It was not purposed by the act of 1870 of the legislature of North Carolina to give a lien upon the property of a railroad corporation for work performed or materials provided in and about the construction of its road or of its bridges constituting a

portion of its line. Appeal from the Circuit Court of the United States for the Western District of North Carolina. On a petition for rehearing. See S. C., ante, 626.

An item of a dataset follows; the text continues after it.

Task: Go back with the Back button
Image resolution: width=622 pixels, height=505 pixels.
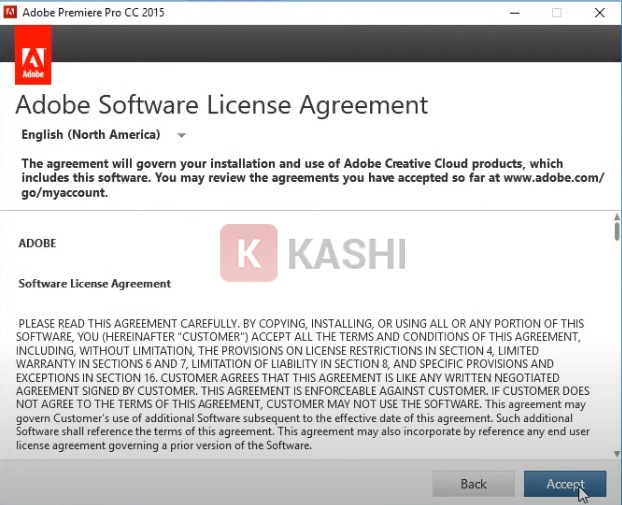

HARLAN, J. In the opinion in this case it was stated that in North Carolina, as in most, if not in all, the states, railroads, although constructed by private persons or corporations for their own emolument, are highways, established under the authority of law, primarily for the benefit of the public. For that reason, in the absence of an express statutory declaration to the con. trary, we were not willing to presume that the legislature of that state in. tended to subject railroads within her limits, and established by her authority, to the operation of ordinary lien laws; for such a construction of her statutes would enable creditors to enforce their liens upon distinct portions of a railroad, and thereby easily destroy a highway and defeat the important public objects intended to be subserved by its construction. The petition for rehearing suggests that the court is in error as to the policy of the state with reference to the*seizure of railroad property by execution or other process, and we are referred, upon this point, to state v. Rives, 5 Ired. Law, 297, and Gooch v. McGee, 83 N. C. 59, authorities not heretofore cited by counsel.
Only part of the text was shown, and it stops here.